Alarming surges in coronavirus cases across the US south and west have raised fears the outbreak is spiralling out of control.
Concerns are deepening that hard-won progress against the disease is slipping away because of resistance among many Americans to wearing masks and keeping their distance from others.
It comes as Donald Trump said on Monday the US had done “too good a job” on Covid-19 testing, even as his staff insisted the president was joking when he said on the weekend he had instructed aides to “slow the testing down, please”.
Confirming predictions the easing of state lockdowns in the past six weeks would lead to a comeback by the virus, cases have surpassed 100,000 in Florida, hospital admissions are rising dramatically in Houston and Georgia, and a startling one in five of those tested in Arizona are proving to be infected.
Over the weekend, the virus seemed to be everywhere at once: Several campaign staff members who helped set up President Donald Trump’s rally in Tulsa, Oklahoma, tested positive, as did 23 Clemson University football players in South Carolina. Meatpacking plants were also hit with outbreaks.
“It is snowballing. We will most certainly see more people die as a result of this spike,” said Dr Marc Boom, CEO and president of Houston Methodist Hospital, noting the number of Covid-19 hospital admissions had tripled since May 25, to more than 1,400 in the Houston metropolitan area.
He warned hospitals could be overwhelmed in three weeks, and he pleaded with people to cover their faces and practice social distancing.
Texas is among a number of states — including Arizona, Alabama, Florida and South Carolina — whose governors have resisted statewide mask requirements, leaving the matter to local authorities.

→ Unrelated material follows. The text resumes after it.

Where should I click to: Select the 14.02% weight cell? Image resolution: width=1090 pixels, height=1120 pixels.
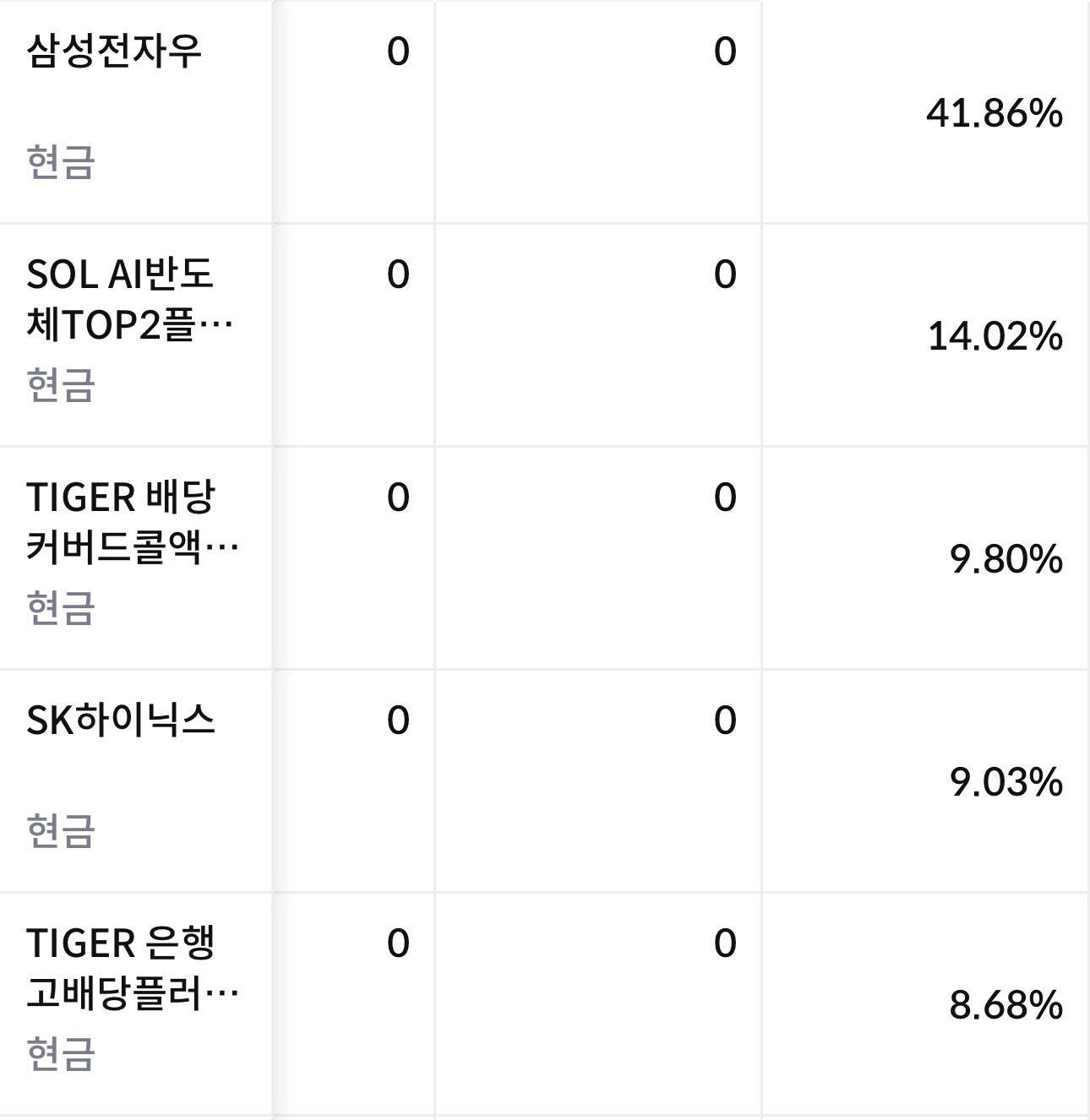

The number of new coronavirus cases across the country per day has reached more than 26,000, up from about 21,000 two weeks ago, according to an Associated Press analysis of data compiled by Johns Hopkins University. More than 120,000 deaths in the US have been blamed on the virus, the highest toll in the world.
In Georgia, the number of people admitted to hospital with Covid-19 rose to 1,000, erasing a month’s worth of progress.
Infections are at their highest level since the outbreak began, nearly two months after Georgia began lifting restrictions on businesses. Governor Brian Kemp has required face coverings by waiters, barbers and others working face-to-face with customers but has largely let businesses decide whether customers must wear masks.
In Orlando, Florida, 152 coronavirus cases were linked to one bar near the University of Central Florida campus, said Dr Raul Pino, a state health officer in the tourism city.
“A lot of transmission happened there,” Dr Pino said. “People are very close. People are not wearing masks. People are drinking, shouting, dancing, sweating, kissing and hugging, all the things that happen in bars. And all those things that happen are not good for Covid-19.”
In Florida, governor Ron DeSantis has not signalled any retreat from reopening the state after three months of shutdowns that have damaged the economy.
In Louisiana, however, governor John Bel Edwards extended restrictions on businesses because of a troubling upswing in cases. Louisiana has recorded more than 3,000 deaths.
“There are a lot of people out there saying they are done with this virus. Well, the virus isn’t done with us,” Mr Edwards said.
Countries such as Brazil, India and Pakistan are also seeing surging cases.
Dr Michael Ryan, the World Health Organisation’s emergencies chief, said the outbreak was “definitely accelerating” in the US and some other countries, dismissing the notion that the record-breaking daily levels of new cases simply reflected more testing.
“The epidemic is now peaking or moving towards a peak in a number of large countries,” he warned.
This clashes with what Mr Trump said again in a tweet on Monday that testing in the US “makes us look like we have more cases”.
In the US, Arizona, in particular, is seeing disturbing trends, including the percentage of tests that prove positive for the virus. Arizona’s is the highest in the nation, at more than 20%, well above the national average of 8.4% and the 10% level that public health officials regard as problematic.
Meanwhile, asked in a TV interview on Monday if he did indeed tell aides to “slow it down” on testing, Mr Trump did not directly answer but replied: “If it did slow down, frankly, I think we’re way ahead of ourselves.”
“We’ve done too good a job,” he added, saying again the reason the US had more coronavirus cases was that it did more testing.
White House press secretary Kayleigh McEnany said any suggestion testing had been curtailed was not rooted in fact, saying Mr Trump made the slow-it-down comment “in jest.”